S e estiver caindo uma tempestade ou mesmo uma chuva de meteoros anunciando um iminente apocalipse, não ouça a voz da consciência: não vá pela marquise. Maldita sobra de concreto que foi feita para nos fazer estar ali sempre, secos e parados, esperando a hora que não existe. Os prédios deveriam terminar no próprio limite das janelas, de modo que do topo ao chão desse pra traçar uma linha reta e opressora cortando toda proeminência que aparecesse. Assim seríamos melhores.

Por debaixo das marquises habitam seres infelizes que não sabem que são infelizes. Vagam à esmo no espaço fino de pedras portuguesas e cimento, com o olhar pressionando o horizonte como se fossem capazes de interferir no mau tempo. E esperam, crentes de que estão se protegendo quando na verdade não estão. Nem mesmo as marquises estão a salvo de rajadas de vento carregadas de gotas grossas ou feixes de sol cortantes que teimam em aparecer. Não confie na proteção das marquises. Cedo ou tarde elas vão ruir. Ou lotar.

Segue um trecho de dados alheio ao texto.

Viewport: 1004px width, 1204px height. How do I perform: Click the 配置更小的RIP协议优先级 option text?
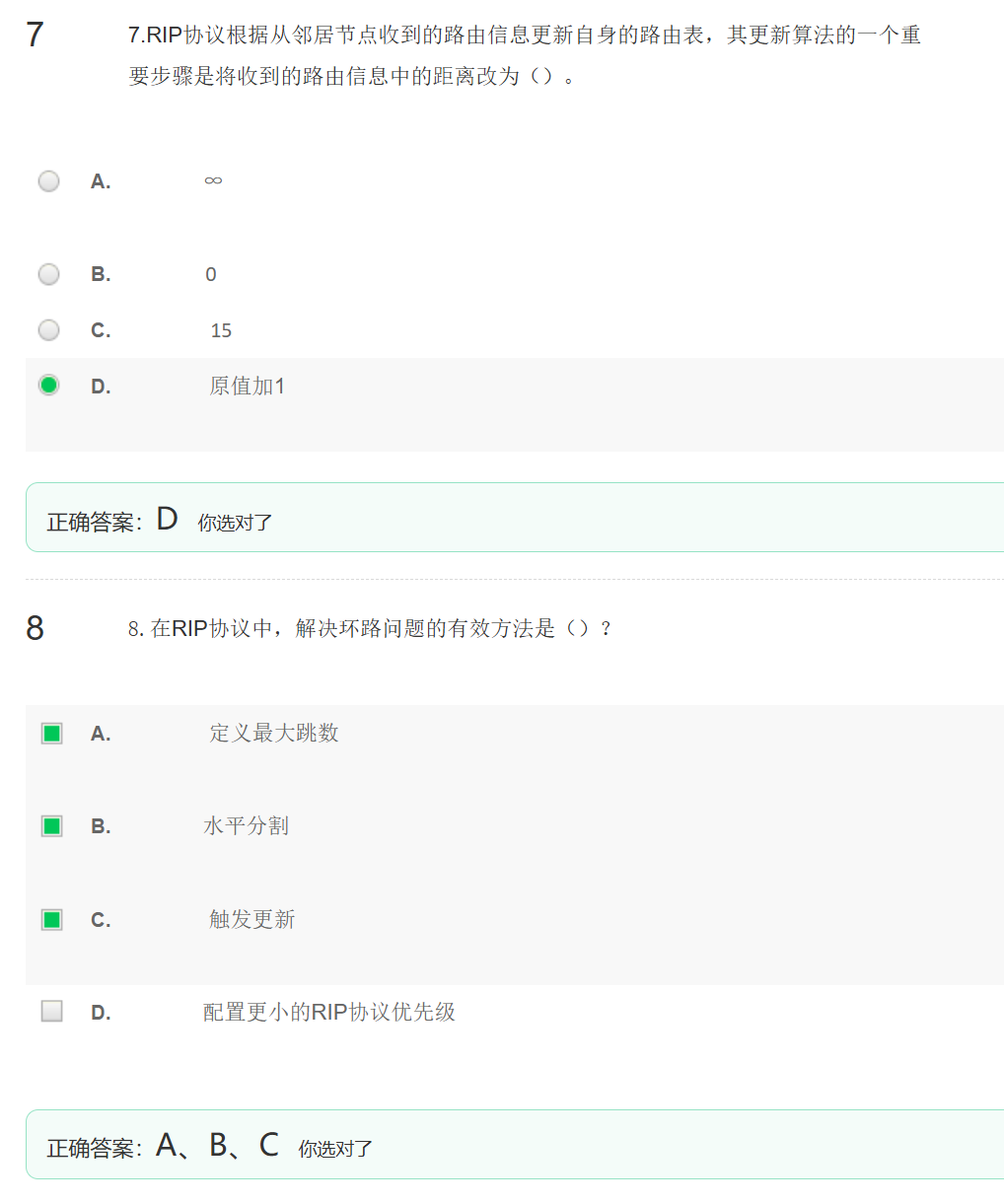click(x=328, y=1013)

Do lado de fora, os bem aventurados. Alguns frustrados, outros contentes. Mas todos ensopados e correndo da morosidade sem perceber. O tênis molhado, o guarda chuva que não abre, a pele que arrepia. Sinal de que estão todos vivos. Esses existem, mesmo durante a aquaplanagem dos carros e o banho inesperado. Mesmo depois do primeiro espirro e do cigarro encharcado. Na lama, na tempestade ou no sol a pino, esses passam a existir. A única maneira de parar o tempo ou mesmo dobrá-lo por alguns instantes é se esquivar quando o corpo pedir o que já conhece. O raio desenha em milhares de riscos, as nuvens pesam negras e densas, mas a grande tormenta não vem pelos céus. Assim disseram os que não existiram.

Em dois mil e dezessete, mesmo que o céu se descole do teto, não vá pela marquise.